The claimed errors relied upon by counsel for defendant are four in number and to an appreciable extent are a renewal of objections to the original Juvenile Delinquency Act, as amended, and as challenged in In re Santillanes, 47 N.M. 140, 138 P.2d 503. First, it is said that portion of L.1943, c. 40, Sec. 4, 1953 Comp. Sec. 13-8-7, purporting to vest jurisdiction in the district court to try juveniles under the age of 18 years for crimes is unconstitutional and void, giving it into the hands of the district court, as it does, 'unbridled discretion' to say which person under 18 years of age shall be tried in the juvenile courts and which in the district courts. The Act thus amounts to an unlawful delegation of legislative power to the judiciary in violation of Article 3 of the Constitution of New Mexico. Next, it is said the portion of the Act referred to, L.1943, c. 40, Sec. 4, is bad from a constitutional standpoint in that the discretion vested in the district court denies this defendant equal protection of the laws and due process of law in violation of Art. 2, Sec. 18, of the Constitution of New Mexico and of the 14th Amendment to the Constitution of the United States.

TASK REQUIREMENTS – In the court opinion excerpt, which article of the Constitution of New Mexico is the alleged delegation of legislative power to the judiciary said to violate?

SOURCE MATERIAL –
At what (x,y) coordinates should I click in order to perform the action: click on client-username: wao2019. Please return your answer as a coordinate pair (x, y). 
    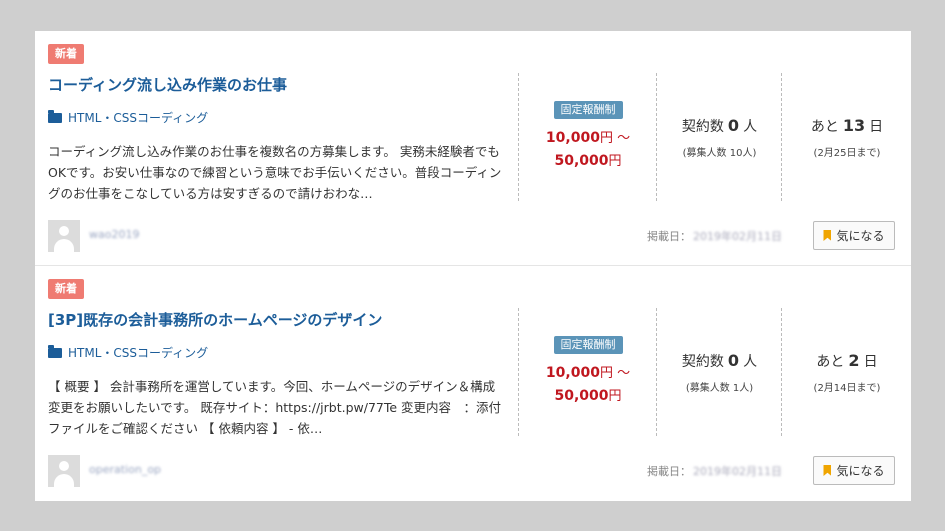
    Looking at the image, I should click on (114, 234).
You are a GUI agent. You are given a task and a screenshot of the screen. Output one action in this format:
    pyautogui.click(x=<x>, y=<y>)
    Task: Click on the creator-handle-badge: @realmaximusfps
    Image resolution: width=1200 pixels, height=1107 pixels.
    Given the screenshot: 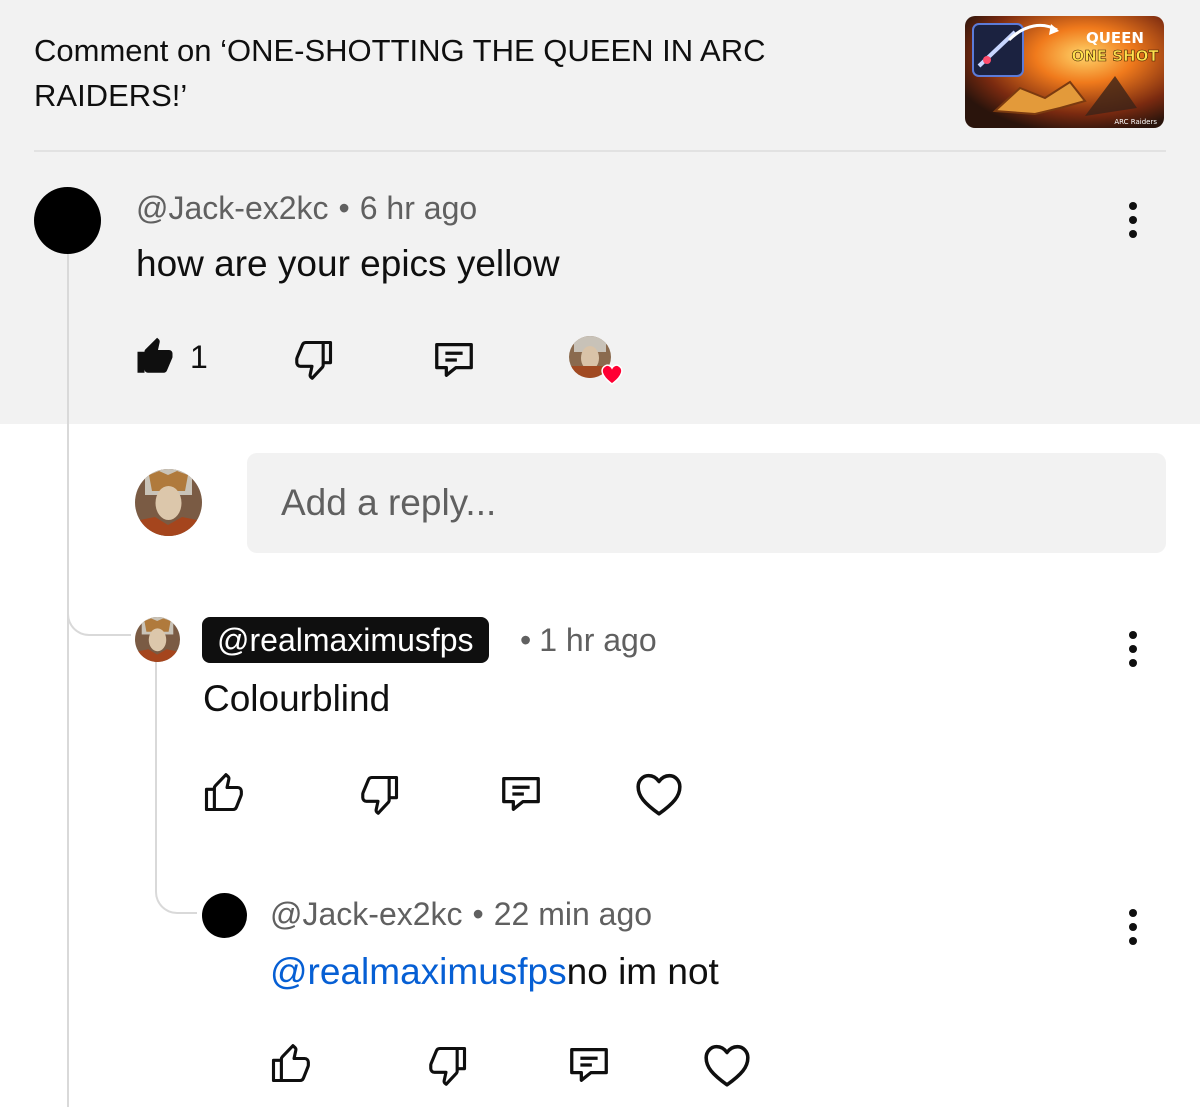 What is the action you would take?
    pyautogui.click(x=346, y=640)
    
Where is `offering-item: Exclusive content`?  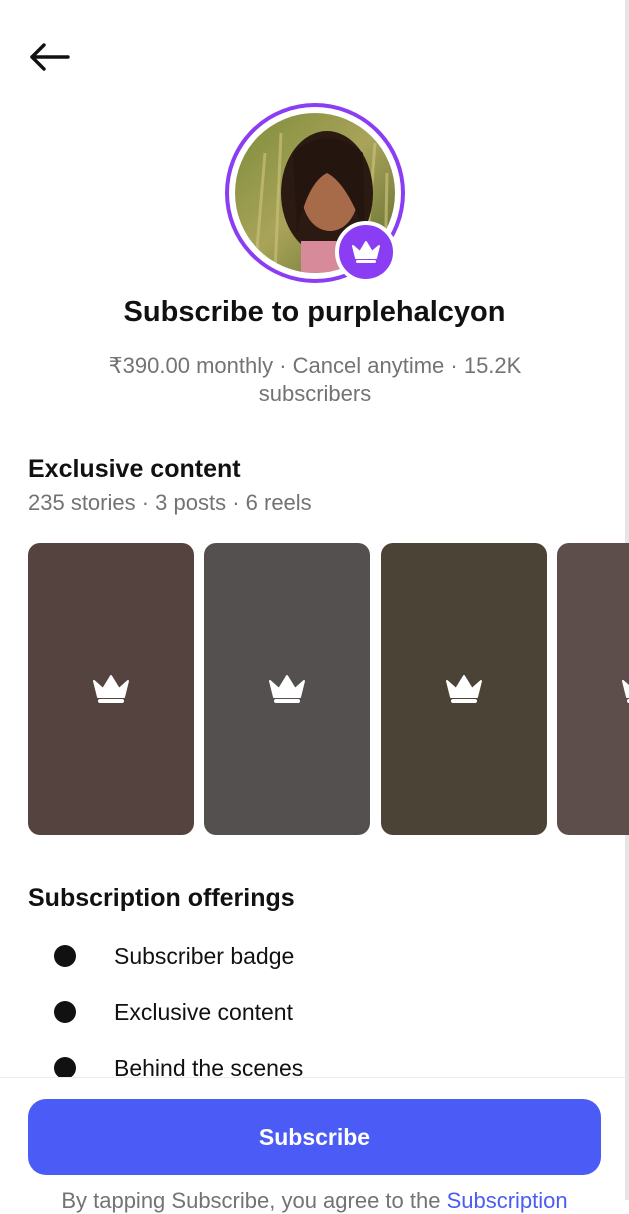
offering-item: Exclusive content is located at coordinates (174, 1012).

SOLUTION TO THIS EXERCISE – Article 3